Un dolby surround très sage pour toutes les pistes. Même quand les tubes musicaux retentissent, le mixage reste axer sur les avants. Sans pêche mais avec une bon rendement de la voie centrale (nécessaire au vu du nombre impressionnant de dialogues), la bande son offre un rendu honnête mais absolument pas mémorable.
Quant à la VF, si elle a au moins le mérite de permettre d'échapper à la voix horripilante de Rosie Perez, elle présente un doublage moyen qui dénature souvent les multiples joutes verbales durant les matchs.
Menu fixe et muet pour une interactivité minimale. Un clip vidéo et la bande annonce (plein cadre, VO et mono) tentent vainement de faire illusion.
A noter toutefois la jolie sérigraphie du disque en forme de ballon de basket et des transitions animés avec un ballon qui traverse l'écran horizontalement.
Arnaques et amitiés viriles sur les playgrounds de basket
Ron Shelton est un spécialiste du film sportif.
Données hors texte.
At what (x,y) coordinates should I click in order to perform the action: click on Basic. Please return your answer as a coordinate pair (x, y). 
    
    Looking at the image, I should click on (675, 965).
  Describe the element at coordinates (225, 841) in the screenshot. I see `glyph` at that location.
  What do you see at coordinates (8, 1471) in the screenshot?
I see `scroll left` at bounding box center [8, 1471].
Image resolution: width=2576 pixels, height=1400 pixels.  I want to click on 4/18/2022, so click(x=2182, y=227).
Après le base-ball (Duo à trois) et avant le golf (Tin Cup) et la boxe (Les adversaires), le réalisateur-scénariste s'est attaqué à l'univers du basket-ball et plus précisément à celui bien particulier des joueurs de playgrounds. Un univers coloré où il faut être presque aussi fort en tchatche et combines qu'en basket.
Son film est malheureusement trop fidèle à ses héros et finit par ennuyer par tant de parlotes inutiles. Finalement, on en vient à regretter que les parties de basket ne prennent pas plus de place au détriment des intrigues amoureuses de nos deux héros (Rosie Pérez, exubérante à souhait, est à claquer). Car, c'est lors de ces matchs endiablés qu'on sent Shelton le plus à l'aise (sauf dans la partie finale trop vite expédiée) tout comme son couple vedette, Woody Harrelson / Wesley Snipes dont l'alchimie évidente apporte un certain cachet à un film bien trop bavard et convenu.